World Health Organization updates recommendations to say travel bans don’t work

World Health Organization updates recommendations to say travel bans don’t work
WHO says countries should ‘lift or ease international traffic bans as they do not provide added value’

The World Health Organization (WHO) has updated its recommendations to state that travel bans “do not provide added value”.

Earlier this week, the WHO’s Emergency Committee changed its guidance on tactics when responding to the Covid-19 pandemic in the wake of the Omicron variant, which has quickly spread around the globe.

Bearing in mind the rapid spread of the variant despite numerous border closures and restrictions imposed in autumn last year, the committee recommended that international travel bans should be eased or lifted.

“Lift or ease international traffic bans as they do not provide added value and continue to contribute to the economic and social stress experienced by States Parties,” reads the modified advice.
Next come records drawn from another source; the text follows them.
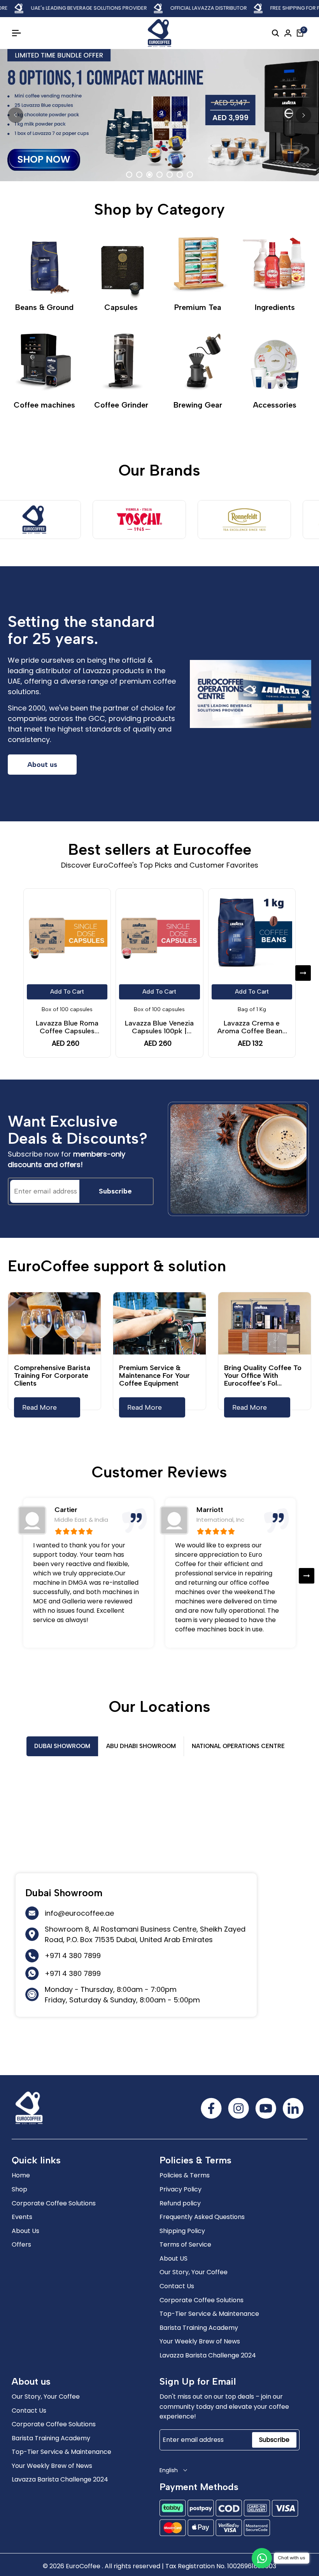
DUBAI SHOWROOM (62, 1746)
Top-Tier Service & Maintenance (209, 2313)
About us (42, 764)
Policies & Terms (185, 2175)
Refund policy (180, 2203)
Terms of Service (185, 2244)
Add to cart (67, 991)
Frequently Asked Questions (202, 2216)
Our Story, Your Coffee (194, 2272)
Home (21, 2175)
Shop (19, 2189)
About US (174, 2258)
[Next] (303, 115)
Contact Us (177, 2286)
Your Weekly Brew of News (200, 2341)
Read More (39, 1407)
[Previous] (15, 115)
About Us (25, 2230)
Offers (21, 2244)
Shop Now (159, 155)
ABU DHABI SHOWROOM (141, 1746)
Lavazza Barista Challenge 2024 (208, 2355)
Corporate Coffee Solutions (54, 2203)
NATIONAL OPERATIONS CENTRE (238, 1746)
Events (22, 2216)
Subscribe (115, 1191)
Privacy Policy (181, 2189)
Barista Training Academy (199, 2327)
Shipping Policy (182, 2230)
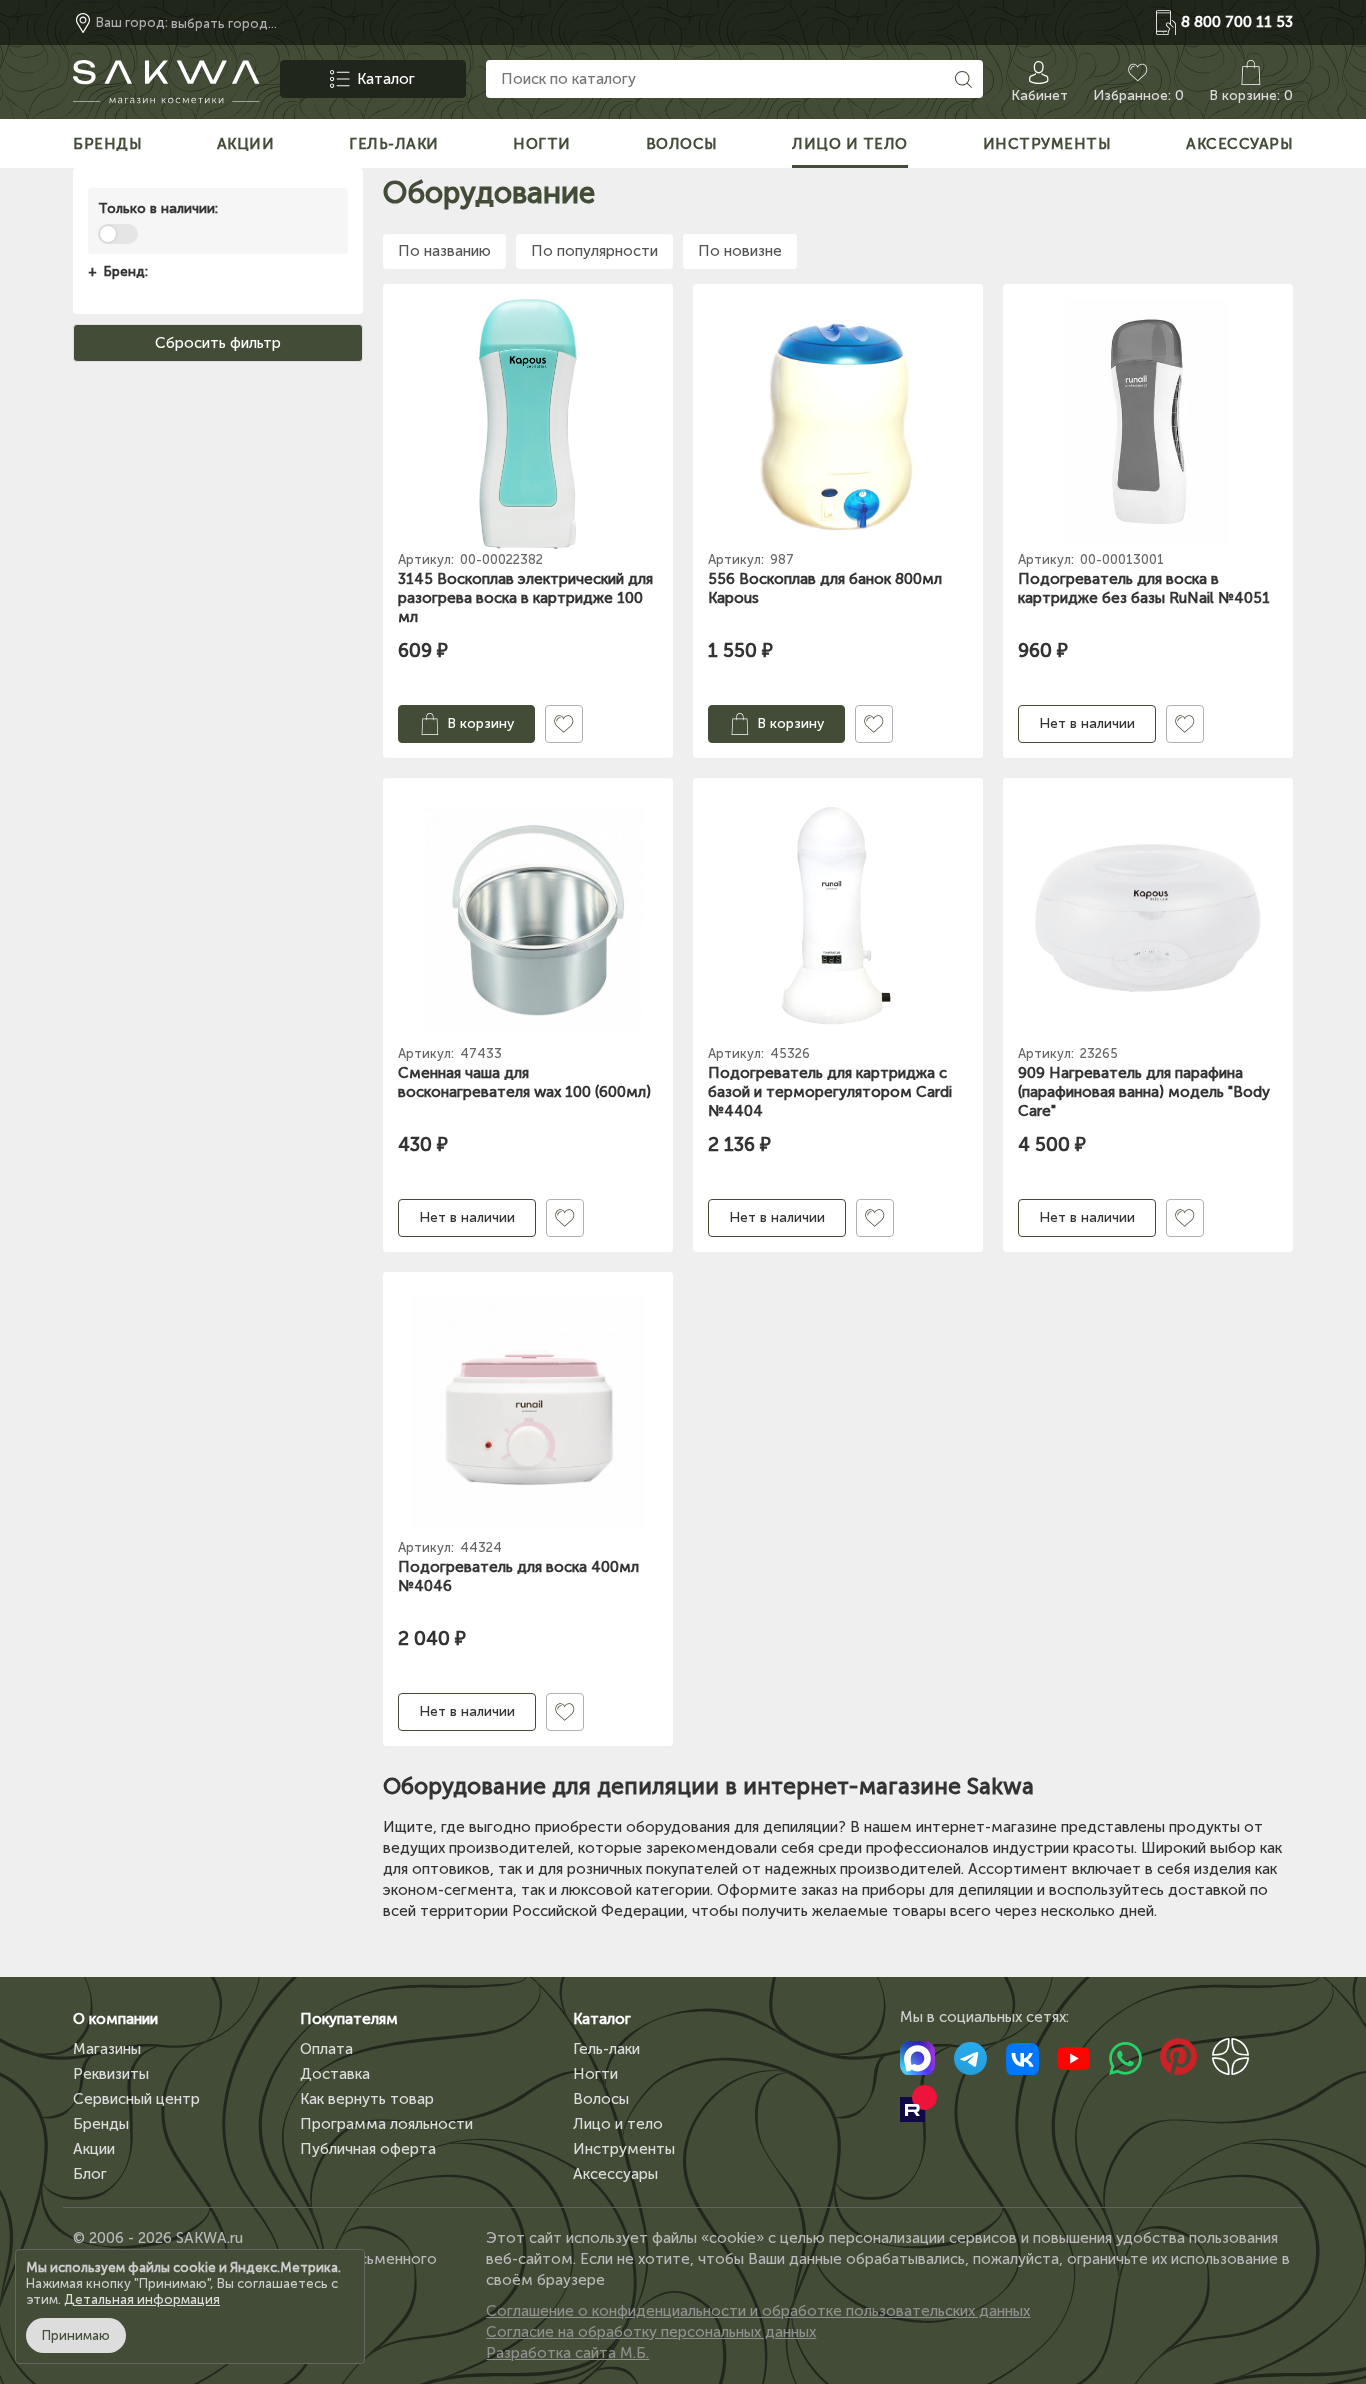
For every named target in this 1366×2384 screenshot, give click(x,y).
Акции (94, 2149)
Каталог (602, 2019)
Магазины (107, 2049)
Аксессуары (615, 2174)
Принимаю (76, 2335)
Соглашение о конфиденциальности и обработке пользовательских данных (758, 2311)
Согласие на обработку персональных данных (651, 2332)
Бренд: (125, 271)
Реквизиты (111, 2074)
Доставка (335, 2074)
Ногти (595, 2074)
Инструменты (624, 2149)
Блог (90, 2174)
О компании (115, 2019)
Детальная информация (142, 2299)
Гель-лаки (606, 2049)
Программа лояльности (386, 2124)
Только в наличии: (158, 208)
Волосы (601, 2099)
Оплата (326, 2049)
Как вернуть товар (367, 2099)
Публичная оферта (368, 2149)
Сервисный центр (136, 2099)
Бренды (101, 2124)
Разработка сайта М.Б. (567, 2353)
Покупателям (349, 2019)
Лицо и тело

“The failure of travel restrictions introduced after the detection and reporting of Omicron variant to limit international spread of Omicron demonstrates the ineffectiveness of such measures over time.”

The committee went on to say that travel measures such as masking, testing, quarantines and vaccination should be “based on risk assessments and avoid placing the financial burden on international travellers”.

Several countries have already eased restrictions on international arrivals in recent weeks.

Austria will scrap its “virus variant list” – which currently subjects Britons to extra travel restrictions – from Monday 24 January, the tourist board has announced.

The UK has been on the list since 25 December, along with countries including Denmark and the Netherlands.

From Monday, UK travellers who have had either two or three vaccine jabs will be able to enter without quarantine – those who have only had two jabs will need to present a negative PCR test result from within the past 72 hours.

Switzerland is set to drop its requirement for a pre-travel PCR test this Saturday, 22 January.

Fully vaccinated visitors and those who can prove recent recovery from Covid may visit without a pre-travel test.